The 1975. Photo courtesy of Wikimedia Commons.

Dec. 17: The 1975, UPMC Events Center, Moon

These guys always seemed like a bit of a throwback to the era of Britpop dominance, when the affected whine of Oasis and Radiohead wafted from every radio. The 1975 are unafraid to make pure pop out of the cheesiest production flourishes, wrapping it around cloyingly catchy (yet effective) hooks. Singer Matty Healy is a very English nexus of contradictions, enticed and repelled by fame, entranced by artifice yet sincere in his need to communicate.
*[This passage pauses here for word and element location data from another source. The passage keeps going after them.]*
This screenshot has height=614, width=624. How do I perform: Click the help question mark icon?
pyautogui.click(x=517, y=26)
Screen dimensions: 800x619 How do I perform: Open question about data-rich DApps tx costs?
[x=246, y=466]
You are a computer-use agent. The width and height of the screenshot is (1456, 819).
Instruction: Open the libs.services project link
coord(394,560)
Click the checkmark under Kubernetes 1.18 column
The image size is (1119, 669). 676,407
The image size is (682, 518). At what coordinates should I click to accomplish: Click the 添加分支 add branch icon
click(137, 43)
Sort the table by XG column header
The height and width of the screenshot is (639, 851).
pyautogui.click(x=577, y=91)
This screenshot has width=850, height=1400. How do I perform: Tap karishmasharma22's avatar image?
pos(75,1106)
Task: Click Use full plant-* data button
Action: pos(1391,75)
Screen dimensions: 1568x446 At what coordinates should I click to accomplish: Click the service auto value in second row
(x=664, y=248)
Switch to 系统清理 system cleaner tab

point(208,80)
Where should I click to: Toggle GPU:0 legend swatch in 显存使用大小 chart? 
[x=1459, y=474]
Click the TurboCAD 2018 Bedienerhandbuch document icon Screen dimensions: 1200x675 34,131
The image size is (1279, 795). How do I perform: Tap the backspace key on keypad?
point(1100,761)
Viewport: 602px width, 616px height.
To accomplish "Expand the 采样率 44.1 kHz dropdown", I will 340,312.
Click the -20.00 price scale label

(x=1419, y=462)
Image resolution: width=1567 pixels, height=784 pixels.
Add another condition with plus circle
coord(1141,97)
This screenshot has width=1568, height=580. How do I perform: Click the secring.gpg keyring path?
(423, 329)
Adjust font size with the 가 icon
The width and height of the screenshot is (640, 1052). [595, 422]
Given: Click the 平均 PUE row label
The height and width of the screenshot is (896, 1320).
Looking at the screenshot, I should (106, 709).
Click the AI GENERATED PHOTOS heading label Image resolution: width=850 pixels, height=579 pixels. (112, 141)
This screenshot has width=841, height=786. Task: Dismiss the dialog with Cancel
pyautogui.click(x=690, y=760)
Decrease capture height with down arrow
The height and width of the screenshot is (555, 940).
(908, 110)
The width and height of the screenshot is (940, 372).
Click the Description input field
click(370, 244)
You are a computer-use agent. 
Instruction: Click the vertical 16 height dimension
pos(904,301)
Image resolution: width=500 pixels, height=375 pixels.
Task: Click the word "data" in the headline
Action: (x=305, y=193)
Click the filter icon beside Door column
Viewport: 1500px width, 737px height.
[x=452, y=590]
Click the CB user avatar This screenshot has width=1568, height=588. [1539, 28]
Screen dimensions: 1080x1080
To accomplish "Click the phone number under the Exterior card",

Dec. 18: Sonny Sharrock’s “Ask the Ages” performed by Patrick Breiner, Josh Wulff, David Throckmorton, John Shannon, Ava Lintz, Alphabet City, North Side

If you’re looking for pleasant jazz to eat dinner to — a valid use for music (!) — this isn’t that. The late Sonny Sharrock was a visionary guitar weirdo, who only was put into the jazz bin because he didn’t fit anywhere else. His style was aggressive, abrasive and difficult, and he fell in with the first wave of “free jazz” improvisers in the 1960s like the recently departed Pharoah Sanders, then spent years as a chauffeur and caretaker for mentally challenged children. Later Sharrock was rediscovered in the 1980s, made some extraordinary albums (some experimental, some accessible) and the soundtrack for “Space Ghost Coast to Coast,” which is its own kind of immortality. At City of Asylum’s intimate Alphabet City venue, a group of Pittsburgh’s best improvisers will pay tribute to Sharrock’s brilliant album “Ask the Ages” (1991).

Photo courtesy of Inner City.

Dec. 31: Inner City, Spirit, Lawrenceville

Long before its center of gravity shifted to Europe, techno began as a Black response to the mechanized reality of Detroit — internalizing the rhythms of auto assembly lines and echoes of Kraftwerk’s future funk heard across the electronic ether. Consisting of Kevin Saunderson (one of Detroit techno’s triumvirate of originators, The Belleville Three) and vocalist Paris Grey, Inner City cranked out dance floor hits like “Big Fun” and “Good Life,” and later downshifted their grooves into more mellow territory. They’ll be ringing in the New Year — and making their Pittsburgh debut — at Spirit, a rare and perhaps singular experience unlikely to be repeated.

Michael Machosky is a writer and journalist with 18 years of experience writing about everything from development news, food and film to art, travel, books and music. He lives in Greenfield with his wife, Shaunna, and 10-year old son.